§ **Selected extract**
---------------
Revenue to count is an inventory of revenue earned.  This includes: the sales of animals and other agricultural commodities purchased for resale less the cost or other basis of such animals or other commodities (For example, apples were purchased for $400 and then sold for $500.  Revenue to count equals $100.); the sales of animals, produce, grains & other agricultural commodities raised; the taxable amount of any cooperative distributions; Commodity Credit Corporation loans reported under election; the taxable amount of Commodity Credit Corporation loans forfeited; crop insurance proceeds; other income, including income from bartering, payments from buyers of agricultural commodities for bypassed acreage, and diversion payments; and the value of changes to commodity inventories and receivables (accrual adjustments).

If a loss in revenue occurs during the insurance year due to an unavoidable peril that has been specified as a plausible cause of loss, a loss payment could be issued.  The payment is calculated by multiplying the approved AGR (adjusted if allowable expenses fall below 70% of the average allowable expenses) by the level of coverage selected; subtracting the revenue to count (including any applicable accrual adjustments) from this result, and multiplying this result with the payment rate.
---------------
§ **Data supplied**

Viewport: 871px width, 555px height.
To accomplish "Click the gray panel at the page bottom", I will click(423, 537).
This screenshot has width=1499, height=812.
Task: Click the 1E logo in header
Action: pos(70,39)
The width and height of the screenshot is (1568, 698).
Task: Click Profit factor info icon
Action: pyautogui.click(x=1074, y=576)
---------------
§ **Written request 1**
Update the crop insurance revenue passage from "Revenue to count is" to "receivables (accrual adjustments).", putting "peaches" in place of "apples".
§ **Written request 2**
Write what comes next in the crop insurance revenue passage, picking up after its final sentence.
The data has no connection to the crop insurance revenue passage.

§ **Output 1**
Revenue to count is an inventory of revenue earned.  This includes: the sales of animals and other agricultural commodities purchased for resale less the cost or other basis of such animals or other commodities (For example, peaches were purchased for $400 and then sold for $500.  Revenue to count equals $100.); the sales of animals, produce, grains & other agricultural commodities raised; the taxable amount of any cooperative distributions; Commodity Credit Corporation loans reported under election; the taxable amount of Commodity Credit Corporation loans forfeited; crop insurance proceeds; other income, including income from bartering, payments from buyers of agricultural commodities for bypassed acreage, and diversion payments; and the value of changes to commodity inventories and receivables (accrual adjustments).

§ **Output 2**
Certain eligibility requirements must be met before AGR coverage is granted.  To be eligible, growers must:

  1. Farm and receive income from agricultural commodities primarily within Pilot Counties;
  2. Be a U.S. citizen;
  3. Be permanently established in the United States and file specified tax forms if a corporation/partnership/trust;
  4. Have filed a tax return for each year (fiscal or calendar tax year) of AGR history and expense history;
  5. Have supporting records;
  6. Not have more than 50% of allowable income for the insurance year derived from a combination of production of insurable crops, animals, and animal products unless such commodities are insured under other available insurance offered under authority of the Federal Crop Insurance Act; and
  7. Not have more than 35% of allowable income for the insurance year derived from animals & animal products.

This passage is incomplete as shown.